- [Exercise]
Please return the records below exactly as they appear, leaving every picture out.

- [Source material]
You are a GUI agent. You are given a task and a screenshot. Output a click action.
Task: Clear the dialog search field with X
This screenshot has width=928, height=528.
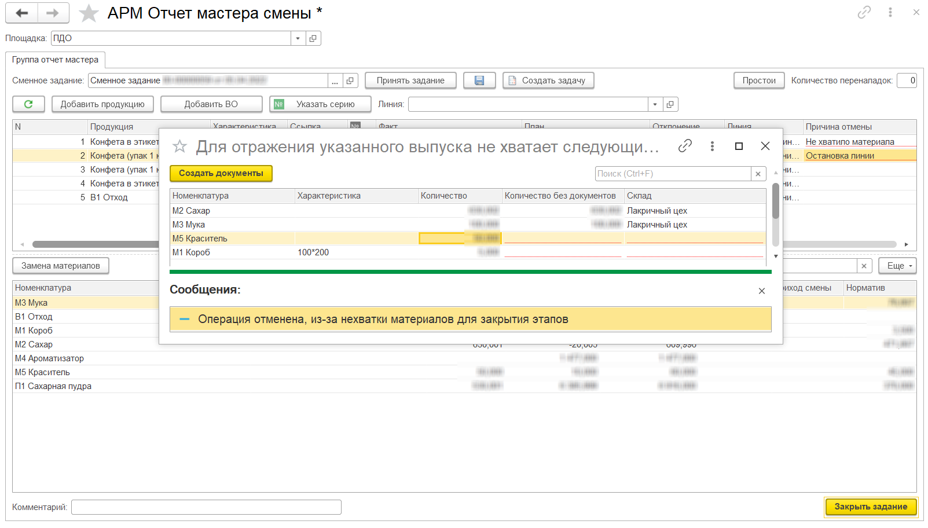point(758,174)
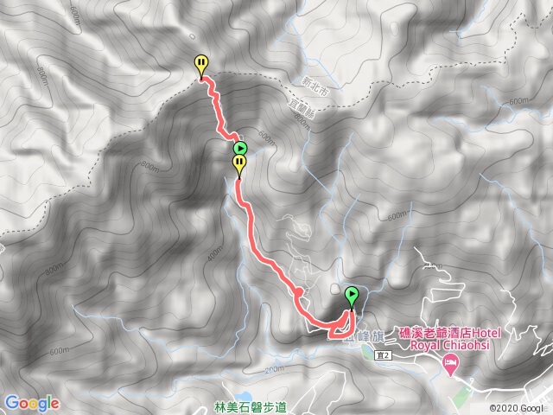The width and height of the screenshot is (553, 415).
Task: Click the yellow pause marker at the track's northern end
Action: 201,66
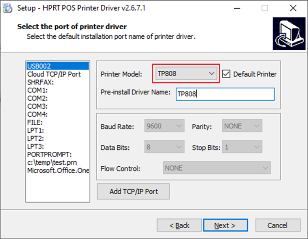Select c:\temp\test.prn port entry
Screen dimensions: 308x239
[x=51, y=162]
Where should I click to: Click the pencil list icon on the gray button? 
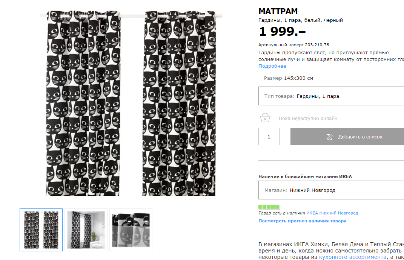(329, 137)
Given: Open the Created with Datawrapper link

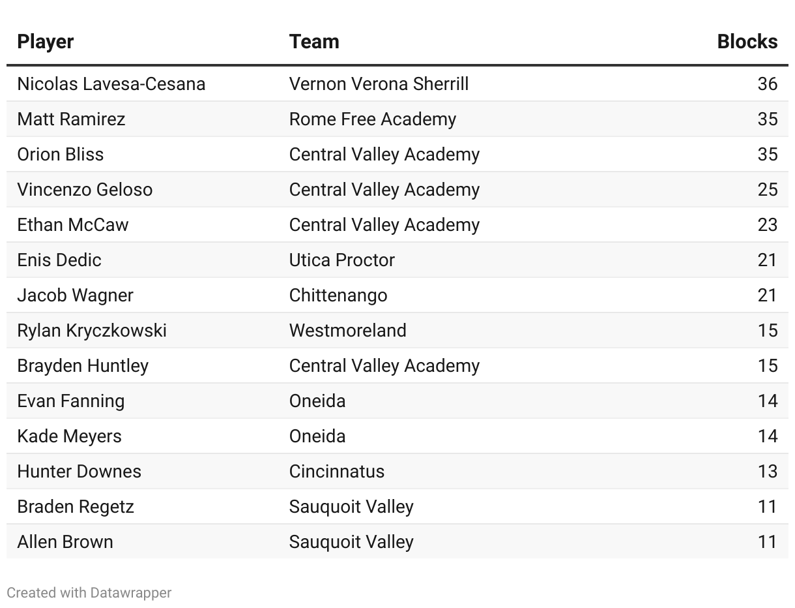Looking at the screenshot, I should 89,593.
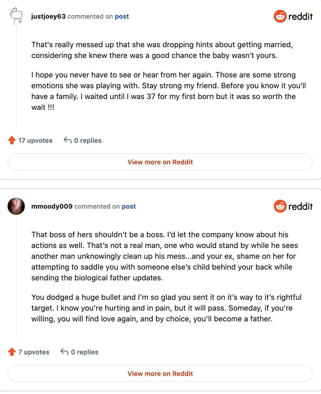Click justjoey63's comment text about getting married
The height and width of the screenshot is (394, 321).
tap(162, 50)
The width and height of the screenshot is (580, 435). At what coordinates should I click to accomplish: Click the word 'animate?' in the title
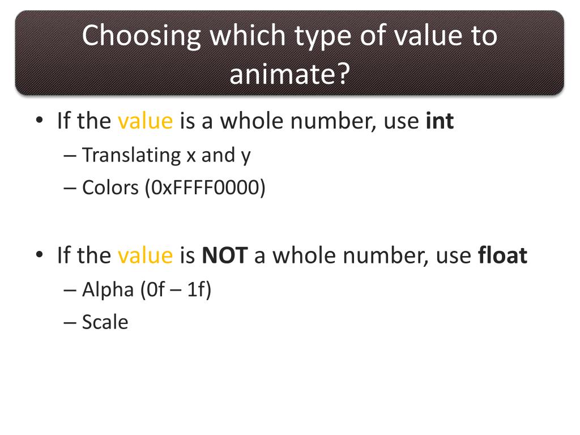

- [Written answer]
You are a GUI agent. You are given a task and a screenshot. Output a click action.
Task: Clear the dialog search field with X
This screenshot has width=928, height=528.
point(758,174)
The width and height of the screenshot is (553, 415).
Task: Click the yellow pause marker at the track's northern end
Action: 201,66
Select c:\temp\test.prn port entry
Screen dimensions: 308x239
[x=51, y=162]
Where should I click to: Click the pencil list icon on the gray button? 
(329, 137)
Given: Open the Created with Datawrapper link

Looking at the screenshot, I should 89,593.
Click justjoey63's comment text about getting married
The height and width of the screenshot is (394, 321).
tap(162, 50)
The width and height of the screenshot is (580, 435). At what coordinates should I click to accomplish: Click the word 'animate?' in the title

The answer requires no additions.